総額21兆円以上という小沢一郎氏なみの規模だ。こういう「積極財政」が「国民を元気にする」という思い込みが何度も語られるが、中川氏はこういう政策がマクロ経済的にどういう波及効果をもたらすか、ご存じなのだろうか。非常に基本的なことだが、経済政策の責任者がこの程度の知識もないのは、それこそG7会合で恥をかくので、大学1年生レベルのマクロ経済学を確認しておこう。

(中略)
つまり中川氏のバラマキで「元気になる」ようにみえるのは一時的な錯覚で、その効果は国際資本移動で打ち消され、円高によって輸出産業がそのコストを負担するのだ。結果的には、こうした政策によってGDPは増えず、輸出産業から競争力のない国内産業に所得が移転されるだけだ。世界経済全体のバランスをみても、アメリカの巨額の経常赤字が円高圧力になっているので、資金が円にシフトする可能性は高い。
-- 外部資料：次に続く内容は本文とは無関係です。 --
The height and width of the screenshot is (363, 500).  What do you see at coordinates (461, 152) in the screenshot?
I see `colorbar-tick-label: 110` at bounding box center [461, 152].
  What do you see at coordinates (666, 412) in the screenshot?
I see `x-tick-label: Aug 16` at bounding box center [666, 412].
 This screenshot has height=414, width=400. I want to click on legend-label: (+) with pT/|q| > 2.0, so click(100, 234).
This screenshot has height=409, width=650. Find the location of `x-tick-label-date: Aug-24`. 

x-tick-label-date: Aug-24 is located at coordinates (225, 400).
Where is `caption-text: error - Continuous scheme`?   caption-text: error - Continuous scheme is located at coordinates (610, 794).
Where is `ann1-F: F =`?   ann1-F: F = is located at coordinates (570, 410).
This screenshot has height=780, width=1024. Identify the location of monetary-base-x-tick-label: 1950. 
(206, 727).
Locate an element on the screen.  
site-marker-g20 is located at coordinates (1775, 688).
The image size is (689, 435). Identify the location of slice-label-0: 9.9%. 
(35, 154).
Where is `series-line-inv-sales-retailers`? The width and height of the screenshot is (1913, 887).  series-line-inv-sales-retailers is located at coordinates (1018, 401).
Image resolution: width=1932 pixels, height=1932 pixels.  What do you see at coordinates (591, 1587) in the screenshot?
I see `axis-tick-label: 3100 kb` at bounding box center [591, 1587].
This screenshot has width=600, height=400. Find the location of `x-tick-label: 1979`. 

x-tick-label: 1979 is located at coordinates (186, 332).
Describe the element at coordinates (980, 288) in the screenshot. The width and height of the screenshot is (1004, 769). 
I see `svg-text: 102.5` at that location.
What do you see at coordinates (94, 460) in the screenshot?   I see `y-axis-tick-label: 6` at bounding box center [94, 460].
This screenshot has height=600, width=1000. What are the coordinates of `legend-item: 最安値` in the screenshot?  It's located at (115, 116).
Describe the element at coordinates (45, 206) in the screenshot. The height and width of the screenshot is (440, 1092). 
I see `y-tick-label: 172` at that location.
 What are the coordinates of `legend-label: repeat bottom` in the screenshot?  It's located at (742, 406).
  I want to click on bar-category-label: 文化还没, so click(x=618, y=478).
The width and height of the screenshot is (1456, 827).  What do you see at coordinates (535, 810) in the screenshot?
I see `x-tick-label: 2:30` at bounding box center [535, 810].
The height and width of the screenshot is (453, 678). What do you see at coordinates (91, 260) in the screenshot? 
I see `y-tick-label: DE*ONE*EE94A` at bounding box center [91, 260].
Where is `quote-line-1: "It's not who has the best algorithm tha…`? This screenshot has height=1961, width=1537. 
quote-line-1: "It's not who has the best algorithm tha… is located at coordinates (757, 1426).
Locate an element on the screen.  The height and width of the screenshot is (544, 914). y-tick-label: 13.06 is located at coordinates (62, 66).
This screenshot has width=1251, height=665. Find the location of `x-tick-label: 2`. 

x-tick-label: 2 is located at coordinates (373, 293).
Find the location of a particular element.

長期的な影響は、さらに悪い。バラマキによってプライマリー・バランスの黒字化が遅れると、財政赤字が発散するおそれがある。これを避ける方法は大増税か、インフレで政府債務をチャラにする「徳政令」しかない。そういう将来の不安が大きくなると、いくら減税しても消費は増えないというのが中立命題である。これは実証的には疑わしいが、巨額の財政赤字のもとで「積極財政」をとっても、国民は「元気になる」どころか不安になるだけで効果がないことは、ここ10年の日本経済の実績が何よりも示している。

東大法学部卒の中川氏はISもLMも知らないかもしれないが、知り合いの経済学者にきいてみてほしい。地底人以外は、だれでも同じように答えると思う。